((

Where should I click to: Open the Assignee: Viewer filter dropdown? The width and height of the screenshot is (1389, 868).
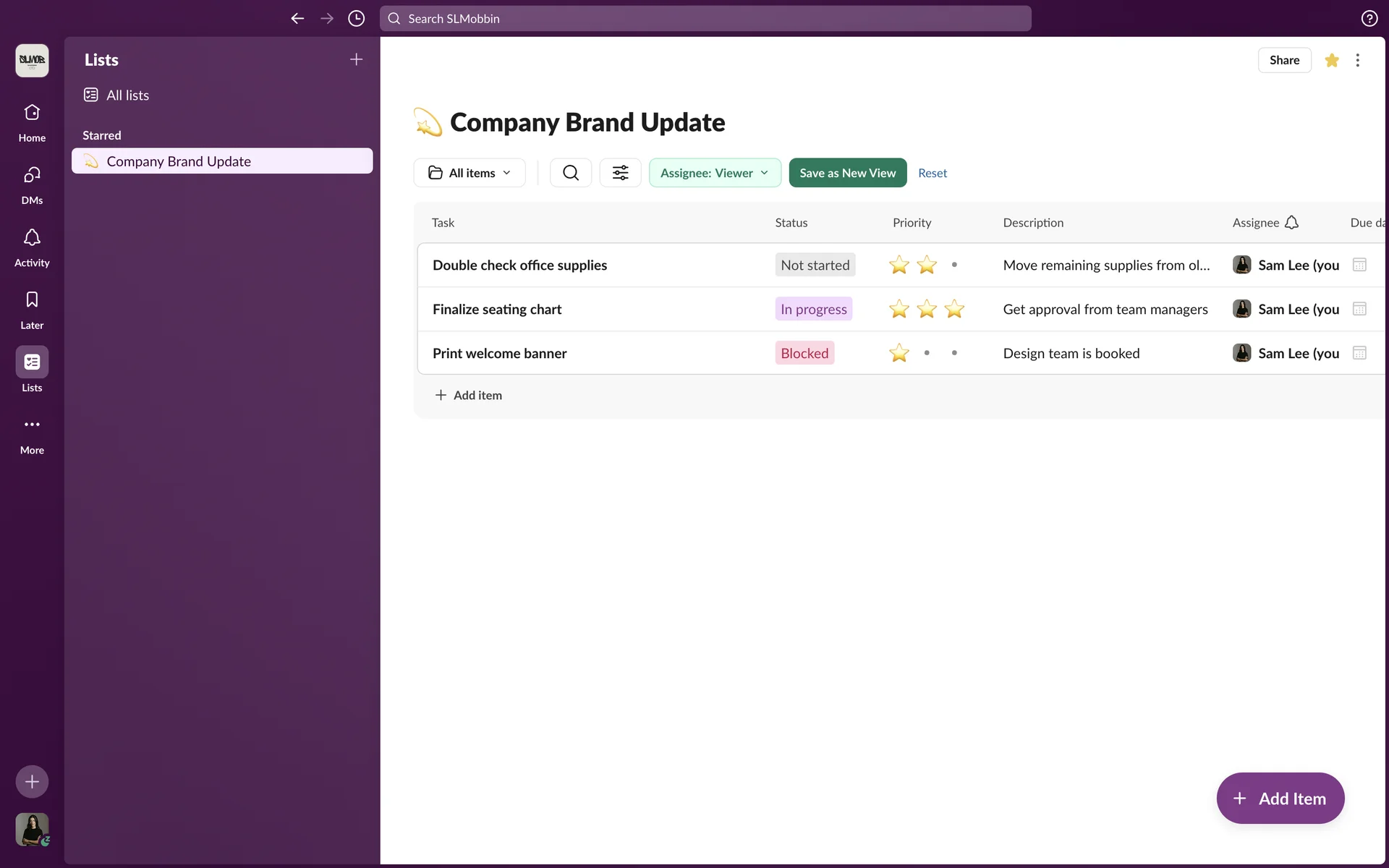(714, 173)
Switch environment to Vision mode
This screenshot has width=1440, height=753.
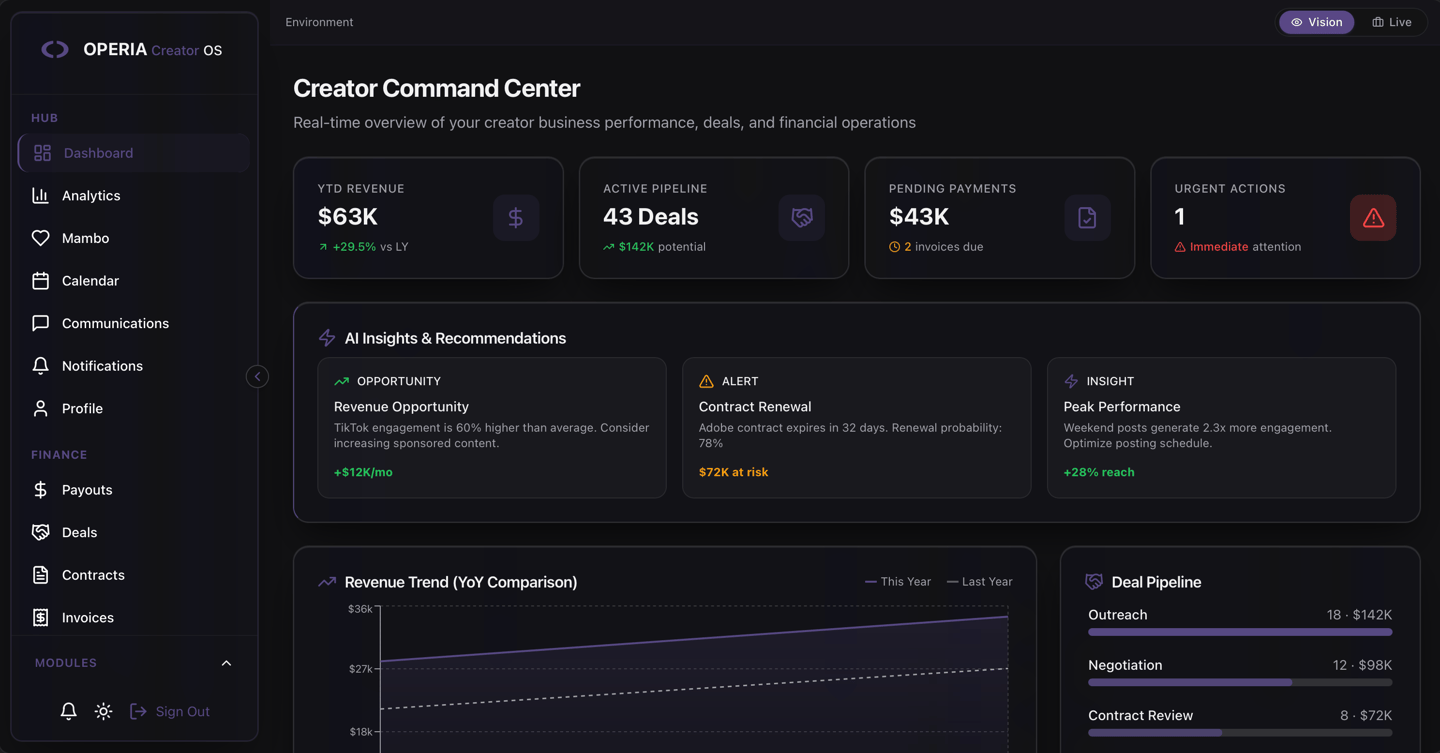(x=1317, y=22)
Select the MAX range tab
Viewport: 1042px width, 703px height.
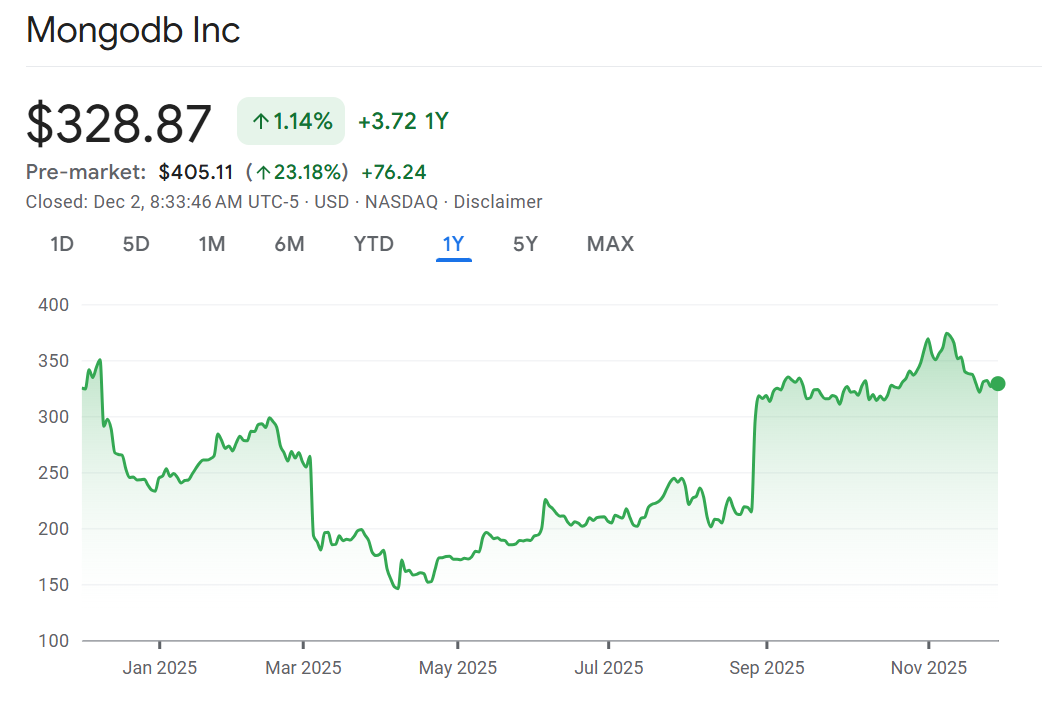click(610, 244)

))

» **Directions for this task**:
Retype every line of the records above verbatim, leaving the pictures out of your answer.

» **Exercise response**:
Where should I click to: Open the Assignee: Viewer filter dropdown? The width and height of the screenshot is (1389, 868).
(714, 173)
Switch environment to Vision mode
This screenshot has width=1440, height=753.
(x=1317, y=22)
Select the MAX range tab
Viewport: 1042px width, 703px height.
click(610, 244)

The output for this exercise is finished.